## ACTION ITEM
Print the data exactly, leaving nothing out.

★ ★ ★

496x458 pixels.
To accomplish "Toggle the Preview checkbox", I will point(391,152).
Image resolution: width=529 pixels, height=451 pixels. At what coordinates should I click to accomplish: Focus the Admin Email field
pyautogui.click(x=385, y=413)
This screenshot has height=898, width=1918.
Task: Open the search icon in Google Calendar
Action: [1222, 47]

★ ★ ★

## RESPONSE AREA
496x458 pixels.
To accomplish "Toggle the Preview checkbox", I will point(391,152).
Image resolution: width=529 pixels, height=451 pixels. At what coordinates should I click to accomplish: Focus the Admin Email field
pyautogui.click(x=385, y=413)
This screenshot has height=898, width=1918.
Task: Open the search icon in Google Calendar
Action: [1222, 47]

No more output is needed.